Exercise requirements
Where the records below reach the line containing "Corpo Editorial (204, 2358)", start transcribing, and end with the line containing "今すぐ試す (126, 44)", exactly and with nothing else added.

(Excerpts from a dataset)
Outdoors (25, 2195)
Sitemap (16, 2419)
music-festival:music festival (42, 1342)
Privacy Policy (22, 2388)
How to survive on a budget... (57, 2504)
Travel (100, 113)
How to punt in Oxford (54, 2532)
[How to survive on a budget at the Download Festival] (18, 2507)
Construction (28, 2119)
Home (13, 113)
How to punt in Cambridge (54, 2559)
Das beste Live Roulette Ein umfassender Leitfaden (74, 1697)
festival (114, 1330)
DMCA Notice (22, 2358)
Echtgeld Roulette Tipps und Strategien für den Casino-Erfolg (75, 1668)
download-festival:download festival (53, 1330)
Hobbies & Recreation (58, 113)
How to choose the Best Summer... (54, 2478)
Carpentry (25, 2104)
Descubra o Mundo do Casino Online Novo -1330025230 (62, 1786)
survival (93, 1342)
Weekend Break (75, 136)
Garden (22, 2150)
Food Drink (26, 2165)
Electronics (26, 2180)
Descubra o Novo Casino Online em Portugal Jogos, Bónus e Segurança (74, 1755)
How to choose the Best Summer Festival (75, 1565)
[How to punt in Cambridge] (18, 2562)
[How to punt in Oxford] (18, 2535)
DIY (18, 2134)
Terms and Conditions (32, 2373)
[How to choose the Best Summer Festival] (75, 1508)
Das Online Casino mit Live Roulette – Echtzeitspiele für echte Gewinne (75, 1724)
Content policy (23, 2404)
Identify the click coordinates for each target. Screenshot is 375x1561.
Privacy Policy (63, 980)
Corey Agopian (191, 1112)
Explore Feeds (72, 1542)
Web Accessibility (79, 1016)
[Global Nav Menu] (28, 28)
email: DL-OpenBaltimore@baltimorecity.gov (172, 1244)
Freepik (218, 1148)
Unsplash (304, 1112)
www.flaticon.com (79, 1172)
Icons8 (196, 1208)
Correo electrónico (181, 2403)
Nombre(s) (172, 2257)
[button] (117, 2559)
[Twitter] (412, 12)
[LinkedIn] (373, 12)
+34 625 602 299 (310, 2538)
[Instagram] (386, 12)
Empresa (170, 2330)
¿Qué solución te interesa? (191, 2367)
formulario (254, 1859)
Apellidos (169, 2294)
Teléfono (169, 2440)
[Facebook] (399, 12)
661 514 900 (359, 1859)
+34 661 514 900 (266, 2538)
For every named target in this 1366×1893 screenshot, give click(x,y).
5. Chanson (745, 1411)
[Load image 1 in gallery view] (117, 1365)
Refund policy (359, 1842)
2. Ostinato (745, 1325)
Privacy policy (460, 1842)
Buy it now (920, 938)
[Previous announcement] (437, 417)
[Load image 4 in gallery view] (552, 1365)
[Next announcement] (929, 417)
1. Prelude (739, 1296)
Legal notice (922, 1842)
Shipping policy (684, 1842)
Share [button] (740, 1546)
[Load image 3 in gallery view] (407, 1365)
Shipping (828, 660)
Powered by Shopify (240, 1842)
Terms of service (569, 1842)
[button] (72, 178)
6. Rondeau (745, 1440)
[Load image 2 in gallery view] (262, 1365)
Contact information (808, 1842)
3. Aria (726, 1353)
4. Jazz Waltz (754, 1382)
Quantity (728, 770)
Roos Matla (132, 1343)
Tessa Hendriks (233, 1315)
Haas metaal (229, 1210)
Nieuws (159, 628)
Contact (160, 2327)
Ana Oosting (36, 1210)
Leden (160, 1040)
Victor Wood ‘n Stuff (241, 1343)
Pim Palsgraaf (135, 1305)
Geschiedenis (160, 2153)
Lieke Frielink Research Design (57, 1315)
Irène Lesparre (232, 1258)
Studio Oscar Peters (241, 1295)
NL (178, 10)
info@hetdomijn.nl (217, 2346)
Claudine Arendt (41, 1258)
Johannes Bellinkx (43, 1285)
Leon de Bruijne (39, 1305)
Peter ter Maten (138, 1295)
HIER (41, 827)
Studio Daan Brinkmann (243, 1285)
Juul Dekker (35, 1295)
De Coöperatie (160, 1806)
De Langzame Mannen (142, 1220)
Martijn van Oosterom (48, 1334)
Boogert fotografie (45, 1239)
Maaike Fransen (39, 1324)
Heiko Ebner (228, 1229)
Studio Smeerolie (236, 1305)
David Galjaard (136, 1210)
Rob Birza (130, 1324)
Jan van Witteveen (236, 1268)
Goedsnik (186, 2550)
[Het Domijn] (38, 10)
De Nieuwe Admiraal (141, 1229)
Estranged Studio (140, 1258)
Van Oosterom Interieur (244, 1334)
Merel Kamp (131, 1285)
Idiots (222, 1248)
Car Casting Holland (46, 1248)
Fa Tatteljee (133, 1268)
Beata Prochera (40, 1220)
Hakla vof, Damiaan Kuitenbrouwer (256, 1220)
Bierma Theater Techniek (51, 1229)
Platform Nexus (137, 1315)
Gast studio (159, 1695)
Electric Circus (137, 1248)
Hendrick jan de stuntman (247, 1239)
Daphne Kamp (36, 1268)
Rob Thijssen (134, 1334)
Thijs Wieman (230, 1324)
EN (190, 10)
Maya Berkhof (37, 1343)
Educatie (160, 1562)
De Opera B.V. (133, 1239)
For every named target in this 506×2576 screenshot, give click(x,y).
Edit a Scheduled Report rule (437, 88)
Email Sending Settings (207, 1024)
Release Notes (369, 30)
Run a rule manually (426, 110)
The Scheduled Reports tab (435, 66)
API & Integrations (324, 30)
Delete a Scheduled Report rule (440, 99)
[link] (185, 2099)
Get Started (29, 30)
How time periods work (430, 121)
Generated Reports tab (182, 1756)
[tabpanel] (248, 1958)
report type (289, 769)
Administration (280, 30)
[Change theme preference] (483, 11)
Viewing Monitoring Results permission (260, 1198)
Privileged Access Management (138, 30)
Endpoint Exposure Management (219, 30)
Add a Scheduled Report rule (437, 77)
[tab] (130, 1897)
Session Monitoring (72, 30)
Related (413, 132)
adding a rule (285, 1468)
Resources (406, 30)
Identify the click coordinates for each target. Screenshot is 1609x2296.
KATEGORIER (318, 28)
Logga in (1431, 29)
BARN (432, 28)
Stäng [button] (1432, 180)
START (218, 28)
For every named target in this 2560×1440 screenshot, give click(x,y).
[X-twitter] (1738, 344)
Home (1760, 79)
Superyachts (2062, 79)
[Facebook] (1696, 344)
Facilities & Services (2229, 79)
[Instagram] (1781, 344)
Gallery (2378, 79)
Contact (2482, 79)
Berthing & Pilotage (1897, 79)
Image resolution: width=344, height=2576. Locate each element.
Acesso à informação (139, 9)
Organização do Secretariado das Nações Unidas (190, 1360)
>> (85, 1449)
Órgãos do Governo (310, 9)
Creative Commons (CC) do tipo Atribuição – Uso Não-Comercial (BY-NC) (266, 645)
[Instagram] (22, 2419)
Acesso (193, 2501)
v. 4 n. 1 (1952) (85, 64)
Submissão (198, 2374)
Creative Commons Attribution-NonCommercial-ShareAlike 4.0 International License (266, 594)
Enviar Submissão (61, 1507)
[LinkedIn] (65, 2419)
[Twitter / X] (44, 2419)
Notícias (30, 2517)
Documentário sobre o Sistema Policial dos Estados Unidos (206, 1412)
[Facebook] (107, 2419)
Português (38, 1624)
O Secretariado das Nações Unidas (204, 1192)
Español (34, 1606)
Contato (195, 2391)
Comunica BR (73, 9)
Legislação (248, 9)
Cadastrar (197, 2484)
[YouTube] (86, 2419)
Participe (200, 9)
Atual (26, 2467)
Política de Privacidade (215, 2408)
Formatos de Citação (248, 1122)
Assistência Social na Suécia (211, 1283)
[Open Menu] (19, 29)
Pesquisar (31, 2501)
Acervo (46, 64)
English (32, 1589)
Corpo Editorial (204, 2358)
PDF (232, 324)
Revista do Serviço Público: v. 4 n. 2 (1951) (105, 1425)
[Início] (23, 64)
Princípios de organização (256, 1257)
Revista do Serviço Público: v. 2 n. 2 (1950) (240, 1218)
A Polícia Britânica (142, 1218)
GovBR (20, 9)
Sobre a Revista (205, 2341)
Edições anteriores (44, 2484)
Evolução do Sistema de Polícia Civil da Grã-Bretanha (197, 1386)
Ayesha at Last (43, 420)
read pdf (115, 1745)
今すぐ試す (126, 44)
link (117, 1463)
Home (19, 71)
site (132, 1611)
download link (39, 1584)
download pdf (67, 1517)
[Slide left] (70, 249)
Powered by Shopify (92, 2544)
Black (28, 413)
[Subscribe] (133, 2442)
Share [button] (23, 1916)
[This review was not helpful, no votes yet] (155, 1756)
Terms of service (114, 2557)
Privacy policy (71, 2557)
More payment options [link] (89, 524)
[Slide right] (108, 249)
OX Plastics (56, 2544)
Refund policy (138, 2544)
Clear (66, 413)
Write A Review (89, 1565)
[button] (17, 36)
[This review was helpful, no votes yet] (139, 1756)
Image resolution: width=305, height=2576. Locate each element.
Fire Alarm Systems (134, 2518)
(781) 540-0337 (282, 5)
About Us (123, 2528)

Response box
Corpo Editorial (204, 2358)
PDF (232, 324)
Revista do Serviço Público: v. 4 n. 2 (1951) (105, 1425)
[Início] (23, 64)
Princípios de organização (256, 1257)
Revista do Serviço Público: v. 2 n. 2 (1950) (240, 1218)
A Polícia Britânica (142, 1218)
GovBR (20, 9)
Sobre a Revista (205, 2341)
Edições anteriores (44, 2484)
Evolução do Sistema de Polícia Civil da Grã-Bretanha (197, 1386)
Ayesha at Last (43, 420)
read pdf (115, 1745)
今すぐ試す (126, 44)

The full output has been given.